I found more of his writings in a 1995 publication, Reading from this Place: Social Location and Biblical Interpretation in the United States. He shed new light on a scripture passage that I had merrily skipped through in the past. It can give us another morsel of wisdom to ponder during Holy Week. Of course you remember the denials of Peter, who did not wish to be crucified along with Jesus during that week. It was clear to the people seeking Jesus’ followers that Peter was one of the disciples, because of his speech. He had an accent. He was a Galilean. He was an outsider.
The events of Holy Week are called “the passion narrative.” States Gonzalez, “…much of what is at stake in the passion narrative is the conflict between the periphery that has been visited by the Word of God (Galilee) and the center (Jerusalem) that sees its prestige and authority threatened by that very Word, and by the center’s inability to control it.” (p. 139, vol. 1)

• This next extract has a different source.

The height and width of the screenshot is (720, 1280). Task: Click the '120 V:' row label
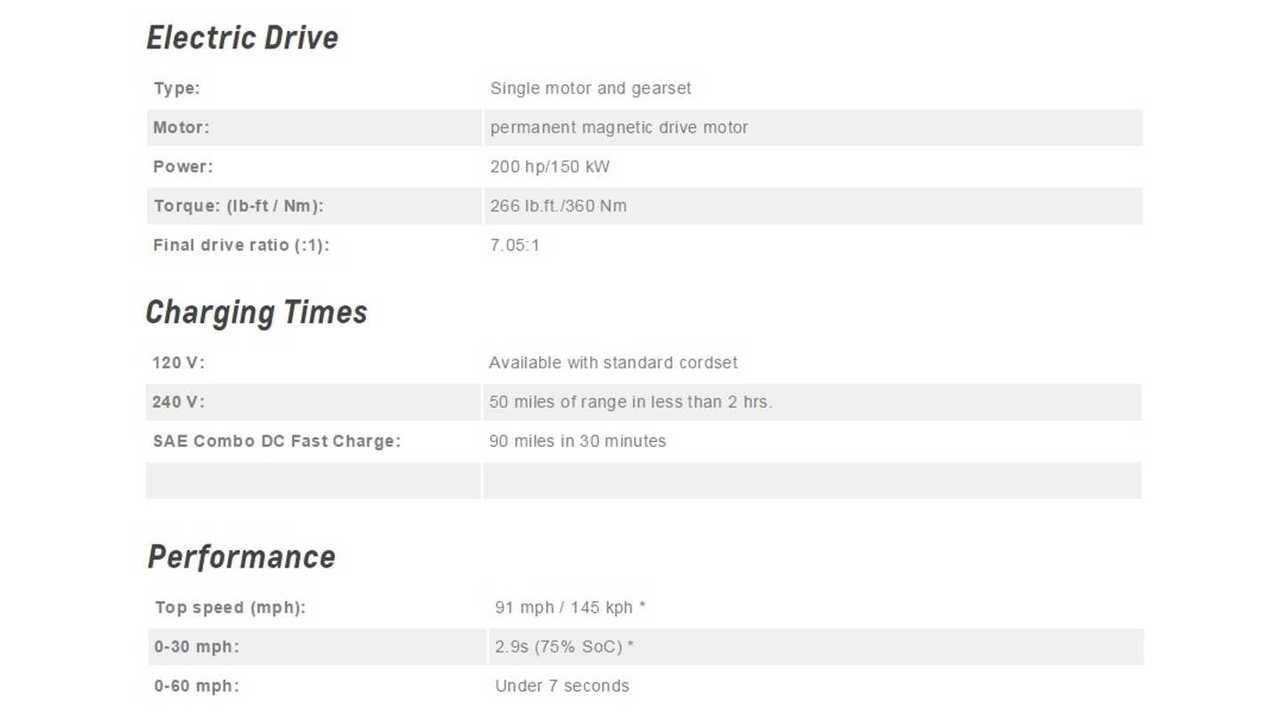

My grandmother was a devout Christian. Every Saturday night she would examine her soul to see if she held any grievances against another. As we enter into Holy Week, culminating with Communion next Sunday, I offer you these words from A Course in Miracles: “Give faith to your brother, for faith and hope and mercy are yours to give…Look on your brother, and see in him the gift of God you would receive. It is almost Easter, the time of resurrection…The crucified give pain because they are in pain, but the redeemed give joy because they have been healed of pain.”
Our closing hymn will tell the story of Holy Week through the perception of a 17th Century hymn writer. It was not appreciated for 200 years thence. Samuel Crossman sings his “plain belief,” that brings him joy. Please join me in singing hymn #222, “My Song Is Love Unknown.”